> **Written problem**: Print the lines of the listing from the line with "Given: Click the Finish setup circle icon" up to and including the line with "Looking at the screenshot, I should click(1354, 95).", reproducing them character for character.

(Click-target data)
----------
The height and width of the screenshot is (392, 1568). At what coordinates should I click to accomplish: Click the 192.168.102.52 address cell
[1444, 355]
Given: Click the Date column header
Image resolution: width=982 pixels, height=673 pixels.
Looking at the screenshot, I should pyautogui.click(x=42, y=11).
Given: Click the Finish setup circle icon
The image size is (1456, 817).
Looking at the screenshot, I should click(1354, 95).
----------
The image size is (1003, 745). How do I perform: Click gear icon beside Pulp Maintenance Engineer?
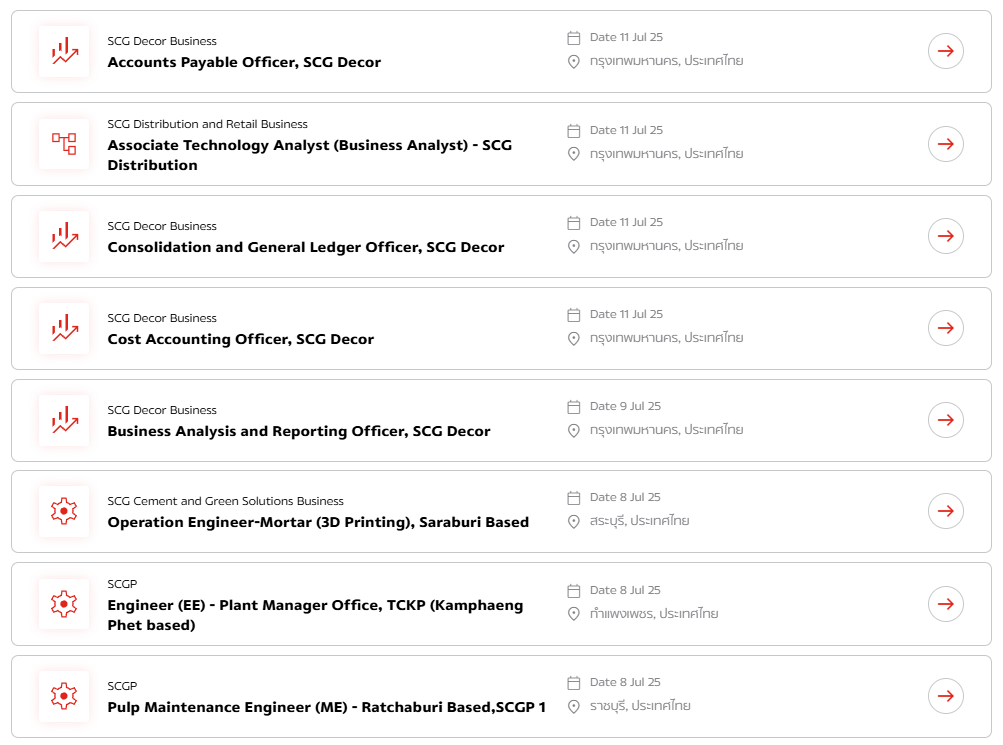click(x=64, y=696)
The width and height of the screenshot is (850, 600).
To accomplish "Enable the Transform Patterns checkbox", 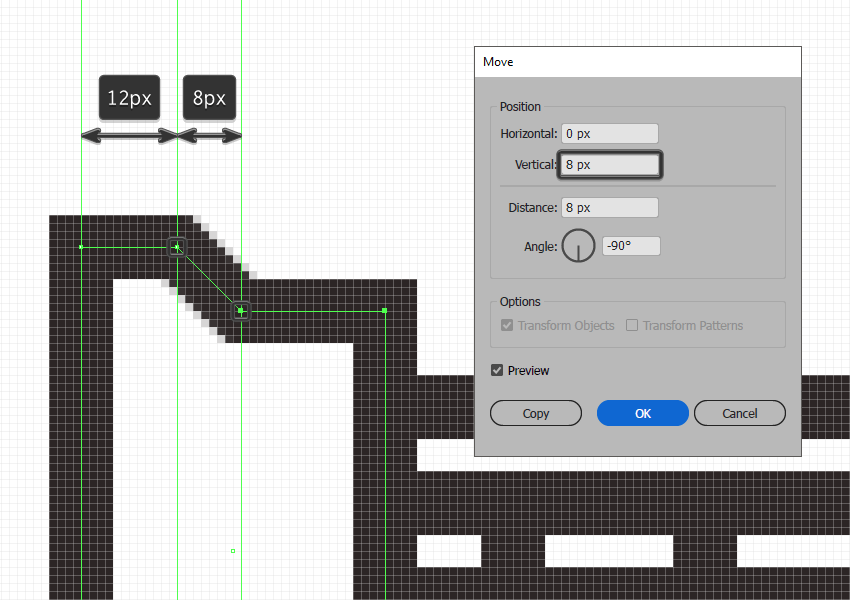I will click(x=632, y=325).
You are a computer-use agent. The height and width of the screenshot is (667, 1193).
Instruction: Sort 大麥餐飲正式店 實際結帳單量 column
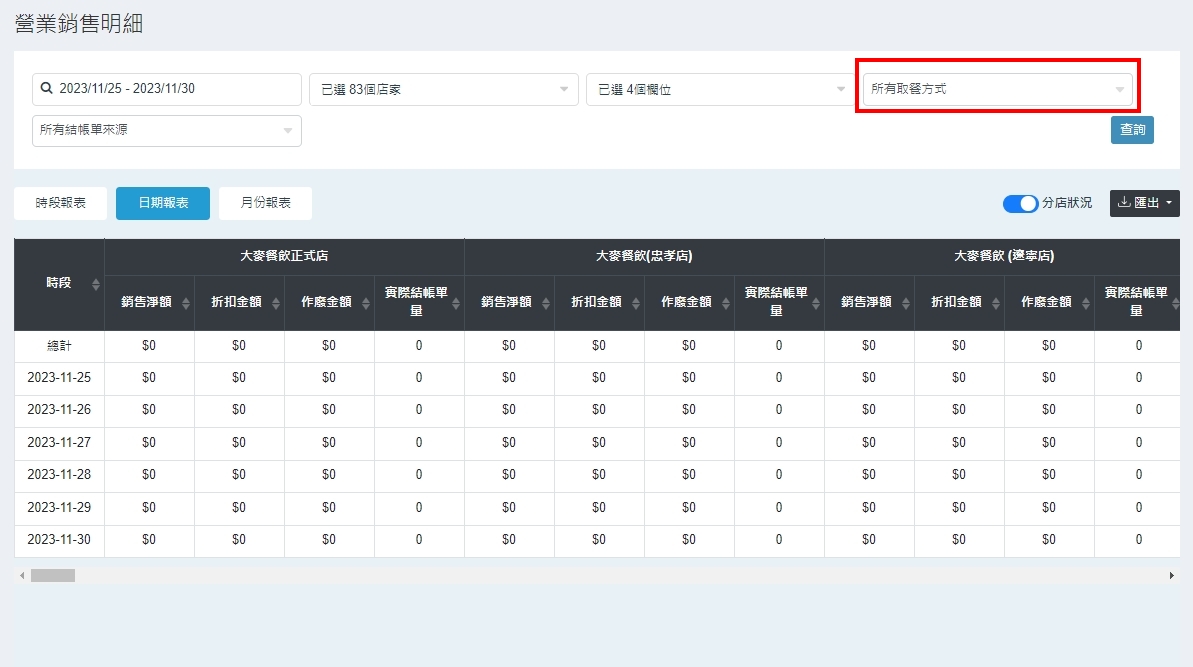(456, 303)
----------
> **Correct response**:
Given: Click the Finish setup circle icon
The image size is (1456, 817).
Looking at the screenshot, I should click(1354, 95).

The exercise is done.